> **Short task**
Copy out the following entries word for word.

> **Supplied information**
----

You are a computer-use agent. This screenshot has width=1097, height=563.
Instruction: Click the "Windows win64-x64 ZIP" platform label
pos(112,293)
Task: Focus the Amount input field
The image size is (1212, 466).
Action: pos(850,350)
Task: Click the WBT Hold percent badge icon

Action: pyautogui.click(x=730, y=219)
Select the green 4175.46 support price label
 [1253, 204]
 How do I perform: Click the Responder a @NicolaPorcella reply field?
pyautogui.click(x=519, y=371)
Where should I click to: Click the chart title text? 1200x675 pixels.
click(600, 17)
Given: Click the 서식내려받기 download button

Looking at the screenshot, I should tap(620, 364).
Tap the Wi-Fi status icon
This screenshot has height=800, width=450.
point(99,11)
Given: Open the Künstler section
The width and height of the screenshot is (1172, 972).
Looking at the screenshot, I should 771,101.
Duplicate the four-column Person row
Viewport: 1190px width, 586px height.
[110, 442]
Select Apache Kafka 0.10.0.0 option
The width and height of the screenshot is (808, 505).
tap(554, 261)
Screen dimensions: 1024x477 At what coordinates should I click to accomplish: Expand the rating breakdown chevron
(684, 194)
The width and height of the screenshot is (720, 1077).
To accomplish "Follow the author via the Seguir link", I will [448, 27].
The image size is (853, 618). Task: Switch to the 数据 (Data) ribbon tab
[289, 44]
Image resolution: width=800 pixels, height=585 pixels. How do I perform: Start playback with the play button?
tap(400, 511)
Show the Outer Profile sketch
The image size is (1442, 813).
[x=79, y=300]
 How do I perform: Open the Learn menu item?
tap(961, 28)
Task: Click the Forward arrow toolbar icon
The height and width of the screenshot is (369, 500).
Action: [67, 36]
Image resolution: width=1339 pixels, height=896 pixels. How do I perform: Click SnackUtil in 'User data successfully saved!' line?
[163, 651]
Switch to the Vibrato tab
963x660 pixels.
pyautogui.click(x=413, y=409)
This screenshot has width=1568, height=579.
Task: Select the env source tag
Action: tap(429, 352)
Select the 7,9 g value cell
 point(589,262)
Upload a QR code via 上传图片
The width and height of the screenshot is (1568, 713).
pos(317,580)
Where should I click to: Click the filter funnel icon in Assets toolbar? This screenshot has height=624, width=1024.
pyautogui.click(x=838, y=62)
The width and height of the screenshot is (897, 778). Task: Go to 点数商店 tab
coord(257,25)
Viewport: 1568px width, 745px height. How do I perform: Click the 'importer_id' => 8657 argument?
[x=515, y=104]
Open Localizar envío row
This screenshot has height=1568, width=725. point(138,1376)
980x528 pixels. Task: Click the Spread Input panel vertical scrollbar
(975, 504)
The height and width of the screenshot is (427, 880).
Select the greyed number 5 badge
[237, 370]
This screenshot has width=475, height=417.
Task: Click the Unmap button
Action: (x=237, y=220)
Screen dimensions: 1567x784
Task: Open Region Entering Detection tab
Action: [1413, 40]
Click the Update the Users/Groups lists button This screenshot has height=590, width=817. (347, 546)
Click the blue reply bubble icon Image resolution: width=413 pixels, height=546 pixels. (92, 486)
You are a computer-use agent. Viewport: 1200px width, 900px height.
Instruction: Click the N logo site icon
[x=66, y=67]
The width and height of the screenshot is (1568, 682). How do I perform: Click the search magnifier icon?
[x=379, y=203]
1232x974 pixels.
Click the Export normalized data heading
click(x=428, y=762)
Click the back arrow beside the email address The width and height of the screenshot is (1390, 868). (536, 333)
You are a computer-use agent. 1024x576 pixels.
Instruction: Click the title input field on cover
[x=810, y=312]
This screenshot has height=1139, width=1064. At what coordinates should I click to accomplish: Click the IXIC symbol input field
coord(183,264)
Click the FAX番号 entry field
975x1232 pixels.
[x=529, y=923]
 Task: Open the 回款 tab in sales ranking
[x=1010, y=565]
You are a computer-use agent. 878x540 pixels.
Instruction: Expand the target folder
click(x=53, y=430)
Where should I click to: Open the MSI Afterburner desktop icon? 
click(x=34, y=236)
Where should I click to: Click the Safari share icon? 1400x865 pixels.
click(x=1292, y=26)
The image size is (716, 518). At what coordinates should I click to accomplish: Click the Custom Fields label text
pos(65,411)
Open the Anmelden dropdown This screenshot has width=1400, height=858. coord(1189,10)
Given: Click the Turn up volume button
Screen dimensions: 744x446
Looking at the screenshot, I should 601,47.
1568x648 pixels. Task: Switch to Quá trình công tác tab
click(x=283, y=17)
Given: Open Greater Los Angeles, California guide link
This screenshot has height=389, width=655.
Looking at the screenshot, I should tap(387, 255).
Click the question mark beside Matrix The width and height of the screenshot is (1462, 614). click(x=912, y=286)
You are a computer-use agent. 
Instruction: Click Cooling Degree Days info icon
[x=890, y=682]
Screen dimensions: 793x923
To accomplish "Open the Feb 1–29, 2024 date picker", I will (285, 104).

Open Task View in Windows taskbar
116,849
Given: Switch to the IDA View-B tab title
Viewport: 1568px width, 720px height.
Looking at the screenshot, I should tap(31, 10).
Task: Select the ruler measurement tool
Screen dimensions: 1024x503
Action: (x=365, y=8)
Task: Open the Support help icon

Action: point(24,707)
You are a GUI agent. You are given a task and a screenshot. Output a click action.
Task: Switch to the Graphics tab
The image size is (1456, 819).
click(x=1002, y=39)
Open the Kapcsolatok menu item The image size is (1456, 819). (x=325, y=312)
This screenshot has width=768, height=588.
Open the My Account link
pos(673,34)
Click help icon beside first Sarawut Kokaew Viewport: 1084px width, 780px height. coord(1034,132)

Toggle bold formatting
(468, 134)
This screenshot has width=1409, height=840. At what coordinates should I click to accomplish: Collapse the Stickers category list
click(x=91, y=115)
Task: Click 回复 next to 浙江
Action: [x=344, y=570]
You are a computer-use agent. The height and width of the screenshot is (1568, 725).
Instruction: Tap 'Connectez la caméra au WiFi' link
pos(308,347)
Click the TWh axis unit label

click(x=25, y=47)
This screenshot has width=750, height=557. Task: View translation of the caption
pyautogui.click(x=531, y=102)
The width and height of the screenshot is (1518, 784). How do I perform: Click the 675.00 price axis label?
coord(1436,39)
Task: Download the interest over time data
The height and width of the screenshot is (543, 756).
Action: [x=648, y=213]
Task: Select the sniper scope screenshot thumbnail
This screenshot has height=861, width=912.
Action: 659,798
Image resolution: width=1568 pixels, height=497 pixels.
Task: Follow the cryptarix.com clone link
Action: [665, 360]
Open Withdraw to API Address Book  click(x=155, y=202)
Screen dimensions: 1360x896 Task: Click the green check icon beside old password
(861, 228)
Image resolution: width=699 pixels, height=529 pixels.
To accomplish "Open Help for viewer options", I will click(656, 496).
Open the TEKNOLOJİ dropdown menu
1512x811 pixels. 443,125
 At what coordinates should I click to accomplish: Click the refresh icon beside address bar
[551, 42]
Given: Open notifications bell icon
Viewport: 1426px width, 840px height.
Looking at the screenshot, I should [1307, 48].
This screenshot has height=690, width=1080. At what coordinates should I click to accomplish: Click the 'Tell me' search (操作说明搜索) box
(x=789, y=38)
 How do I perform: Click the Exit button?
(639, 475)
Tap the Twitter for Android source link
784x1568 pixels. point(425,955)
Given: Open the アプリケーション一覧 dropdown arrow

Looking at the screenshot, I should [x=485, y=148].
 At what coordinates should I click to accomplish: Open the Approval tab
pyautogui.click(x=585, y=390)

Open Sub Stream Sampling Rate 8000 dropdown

----

> **Result below**
You are a computer-use agent. This screenshot has width=1097, height=563.
Instruction: Click the "Windows win64-x64 ZIP" platform label
pos(112,293)
Task: Focus the Amount input field
The image size is (1212, 466).
Action: pos(850,350)
Task: Click the WBT Hold percent badge icon

Action: pyautogui.click(x=730, y=219)
Select the green 4175.46 support price label
 [1253, 204]
 How do I perform: Click the Responder a @NicolaPorcella reply field?
pyautogui.click(x=519, y=371)
Where should I click to: Click the chart title text? 1200x675 pixels.
click(600, 17)
Given: Click the 서식내려받기 download button

Looking at the screenshot, I should tap(620, 364).
Tap the Wi-Fi status icon
This screenshot has height=800, width=450.
point(99,11)
Given: Open the Künstler section
The width and height of the screenshot is (1172, 972).
Looking at the screenshot, I should 771,101.
Duplicate the four-column Person row
Viewport: 1190px width, 586px height.
[110, 442]
Select Apache Kafka 0.10.0.0 option
The width and height of the screenshot is (808, 505).
tap(554, 261)
Screen dimensions: 1024x477 At what coordinates should I click to accomplish: Expand the rating breakdown chevron
(684, 194)
The width and height of the screenshot is (720, 1077).
To accomplish "Follow the author via the Seguir link", I will [448, 27].
The image size is (853, 618). Task: Switch to the 数据 (Data) ribbon tab
[289, 44]
Image resolution: width=800 pixels, height=585 pixels. How do I perform: Start playback with the play button?
tap(400, 511)
Show the Outer Profile sketch
The image size is (1442, 813).
[x=79, y=300]
 How do I perform: Open the Learn menu item?
tap(961, 28)
Task: Click the Forward arrow toolbar icon
The height and width of the screenshot is (369, 500).
Action: [67, 36]
Image resolution: width=1339 pixels, height=896 pixels. How do I perform: Click SnackUtil in 'User data successfully saved!' line?
[163, 651]
Switch to the Vibrato tab
963x660 pixels.
pyautogui.click(x=413, y=409)
This screenshot has width=1568, height=579.
Task: Select the env source tag
Action: tap(429, 352)
Select the 7,9 g value cell
 point(589,262)
Upload a QR code via 上传图片
The width and height of the screenshot is (1568, 713).
pos(317,580)
Where should I click to: Click the filter funnel icon in Assets toolbar? This screenshot has height=624, width=1024.
pyautogui.click(x=838, y=62)
The width and height of the screenshot is (897, 778). Task: Go to 点数商店 tab
coord(257,25)
Viewport: 1568px width, 745px height. How do I perform: Click the 'importer_id' => 8657 argument?
[x=515, y=104]
Open Localizar envío row
This screenshot has height=1568, width=725. point(138,1376)
980x528 pixels. Task: Click the Spread Input panel vertical scrollbar
(975, 504)
The height and width of the screenshot is (427, 880).
Select the greyed number 5 badge
[237, 370]
This screenshot has width=475, height=417.
Task: Click the Unmap button
Action: (x=237, y=220)
Screen dimensions: 1567x784
Task: Open Region Entering Detection tab
Action: [1413, 40]
Click the Update the Users/Groups lists button This screenshot has height=590, width=817. (347, 546)
Click the blue reply bubble icon Image resolution: width=413 pixels, height=546 pixels. (92, 486)
You are a computer-use agent. Viewport: 1200px width, 900px height.
Instruction: Click the N logo site icon
[x=66, y=67]
The width and height of the screenshot is (1568, 682). How do I perform: Click the search magnifier icon?
[x=379, y=203]
1232x974 pixels.
Click the Export normalized data heading
click(x=428, y=762)
Click the back arrow beside the email address The width and height of the screenshot is (1390, 868). (536, 333)
You are a computer-use agent. 1024x576 pixels.
Instruction: Click the title input field on cover
[x=810, y=312]
This screenshot has height=1139, width=1064. At what coordinates should I click to accomplish: Click the IXIC symbol input field
coord(183,264)
Click the FAX番号 entry field
975x1232 pixels.
[x=529, y=923]
 Task: Open the 回款 tab in sales ranking
[x=1010, y=565]
You are a computer-use agent. 878x540 pixels.
Instruction: Expand the target folder
click(x=53, y=430)
Where should I click to: Open the MSI Afterburner desktop icon? 
click(x=34, y=236)
Where should I click to: Click the Safari share icon? 1400x865 pixels.
click(x=1292, y=26)
The image size is (716, 518). At what coordinates should I click to accomplish: Click the Custom Fields label text
pos(65,411)
Open the Anmelden dropdown This screenshot has width=1400, height=858. coord(1189,10)
Given: Click the Turn up volume button
Screen dimensions: 744x446
Looking at the screenshot, I should 601,47.
1568x648 pixels. Task: Switch to Quá trình công tác tab
click(x=283, y=17)
Given: Open Greater Los Angeles, California guide link
This screenshot has height=389, width=655.
Looking at the screenshot, I should tap(387, 255).
Click the question mark beside Matrix The width and height of the screenshot is (1462, 614). click(x=912, y=286)
You are a computer-use agent. 
Instruction: Click Cooling Degree Days info icon
[x=890, y=682]
Screen dimensions: 793x923
To accomplish "Open the Feb 1–29, 2024 date picker", I will (285, 104).

Open Task View in Windows taskbar
116,849
Given: Switch to the IDA View-B tab title
Viewport: 1568px width, 720px height.
Looking at the screenshot, I should tap(31, 10).
Task: Select the ruler measurement tool
Screen dimensions: 1024x503
Action: (x=365, y=8)
Task: Open the Support help icon

Action: point(24,707)
You are a GUI agent. You are given a task and a screenshot. Output a click action.
Task: Switch to the Graphics tab
The image size is (1456, 819).
click(x=1002, y=39)
Open the Kapcsolatok menu item The image size is (1456, 819). (x=325, y=312)
This screenshot has width=768, height=588.
Open the My Account link
pos(673,34)
Click help icon beside first Sarawut Kokaew Viewport: 1084px width, 780px height. coord(1034,132)

Toggle bold formatting
(468, 134)
This screenshot has width=1409, height=840. At what coordinates should I click to accomplish: Collapse the Stickers category list
click(x=91, y=115)
Task: Click 回复 next to 浙江
Action: [x=344, y=570]
You are a computer-use agent. The height and width of the screenshot is (1568, 725).
Instruction: Tap 'Connectez la caméra au WiFi' link
pos(308,347)
Click the TWh axis unit label

click(x=25, y=47)
This screenshot has width=750, height=557. Task: View translation of the caption
pyautogui.click(x=531, y=102)
The width and height of the screenshot is (1518, 784). How do I perform: Click the 675.00 price axis label?
coord(1436,39)
Task: Download the interest over time data
The height and width of the screenshot is (543, 756).
Action: [x=648, y=213]
Task: Select the sniper scope screenshot thumbnail
This screenshot has height=861, width=912.
Action: 659,798
Image resolution: width=1568 pixels, height=497 pixels.
Task: Follow the cryptarix.com clone link
Action: [665, 360]
Open Withdraw to API Address Book  click(x=155, y=202)
Screen dimensions: 1360x896 Task: Click the green check icon beside old password
(861, 228)
Image resolution: width=699 pixels, height=529 pixels.
To accomplish "Open Help for viewer options", I will click(656, 496).
Open the TEKNOLOJİ dropdown menu
1512x811 pixels. 443,125
 At what coordinates should I click to accomplish: Click the refresh icon beside address bar
[551, 42]
Given: Open notifications bell icon
Viewport: 1426px width, 840px height.
Looking at the screenshot, I should [1307, 48].
This screenshot has height=690, width=1080. At what coordinates should I click to accomplish: Click the 'Tell me' search (操作说明搜索) box
(x=789, y=38)
 How do I perform: Click the Exit button?
(639, 475)
Tap the Twitter for Android source link
784x1568 pixels. point(425,955)
Given: Open the アプリケーション一覧 dropdown arrow

Looking at the screenshot, I should [x=485, y=148].
 At what coordinates should I click to accomplish: Open the Approval tab
pyautogui.click(x=585, y=390)

Open Sub Stream Sampling Rate 8000 dropdown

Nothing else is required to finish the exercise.